Sales volume begins to return to pre-pandemic levels.
The number of residential property transactions has dropped in April, with volume of sales starting to look closer to levels before the Covid-19 pandemic.
According to the latest figures released by HM Revenue and Customs (HMRC) today, house sales across the UK totalled 97,970 last month, 10.5% lower than the numbers of the previous month, and 13.9% fewer than that of April 2021.
Seasonally adjusted figures show a similar decline in the number of transactions – April 2022’s 106,780 was 3.9% lower when compared with March, and 12.1% lower than the figures of the previous year.
“Housing transactions are important because they drive prices, which both reflect and affect our confidence, and the economy,” Anna Clare Harper, director of real estate technology platform IMMO, said.
“Transactions are driven by the desire to buy, and the desire or need to sell. As a result, the annual reduction in transactions is unsurprising.”
Jeremy Leaf, north London estate agent and a former RICS residential chairman, also found the decrease in transaction numbers unsurprising.
“With available stock at around half the level it was before the start of the pandemic, it’s no surprise transaction numbers have started to fall as demand cannot be satisfied,” he commented.
“Although activity has held up remarkably well despite successive increases in interest rates and inflation, on the ground, we are starting to see the cost-of-living crisis prompting at least an uplift in market appraisals, if not listings, in sufficient numbers to keep up.”
Tomer Aboody, director of property lender MT Finance, said that transactions are dramatically lower than the same month last year because the stamp duty holiday was in place, providing sellers and buyers with further motivation to move.
“It’s therefore not surprising that we are seeing month-on-month growth in house prices due to reduced stock levels, increased competition and still low interest rates, although these are on the rise,” he remarked.
Iain McKenzie, chief executive at The Guild of Property Professionals, said that while it’s tempting to assume that the slowdown in property sales was the result of the current economic downturn, this may not be the case.
“The volume of sales is starting to look closer to pre-pandemic levels now, which could eventually cool price growth enough to entice more people onto the property ladder,” he added.
Richard Pike, sales and marketing director at Phoebus Software, agreed that the non-seasonally adjusted figures show that the market is now broadly back in line with the number of transactions before the pandemic.
“After the heightened activity created by the stamp duty holiday, this is pretty encouraging given the economic outlook. However, most of these completed transactions have been in the pipeline for months, and we are yet to see the effect that inflation and the increasing cost of living will have on people’s appetite to move,” he noted.

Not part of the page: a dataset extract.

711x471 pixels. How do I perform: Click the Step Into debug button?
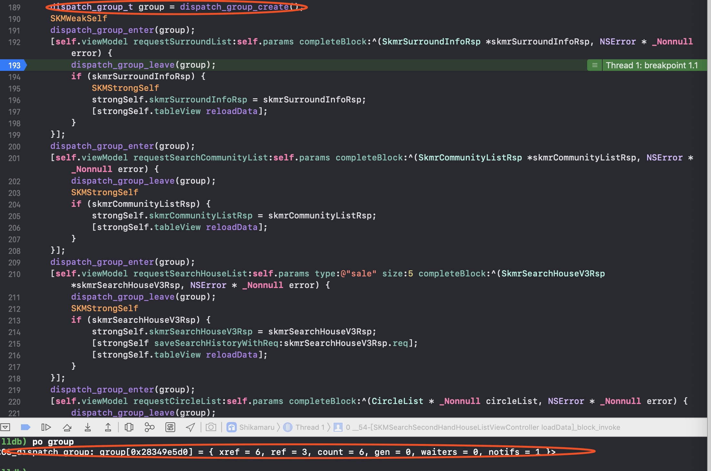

“That, together with another potential interest rate rise in a matter of weeks, and we could be looking at a very different picture in another three months.”
“With rates increasing at a rapid pace and with some economists predicting six more rate hikes in 2022 to a new high of 2.25% by year-end, time is of the essence for those looking to buy a home – and securing a mortgage before rates move again is paramount. The window of availability on mortgage deals is now shorter than it has ever been before,” Emma Hollingworth, distribution director at MPowered Mortgages, commented.
Nick Leeming, chairman of Jackson-Stops, said that looking ahead, the rest of the year will likely see market activity start to level out relative to the frenetic pace seen in the previous months.
“Certainly, the first quarter of 2022 was the peak of post-pandemic related enthusiasm. First-time buyers at the bottom rung of the property ladder will feel the pinch of house price growth and inflation more than any other buyer type, as we watch mortgage payments outpace rents,” he said.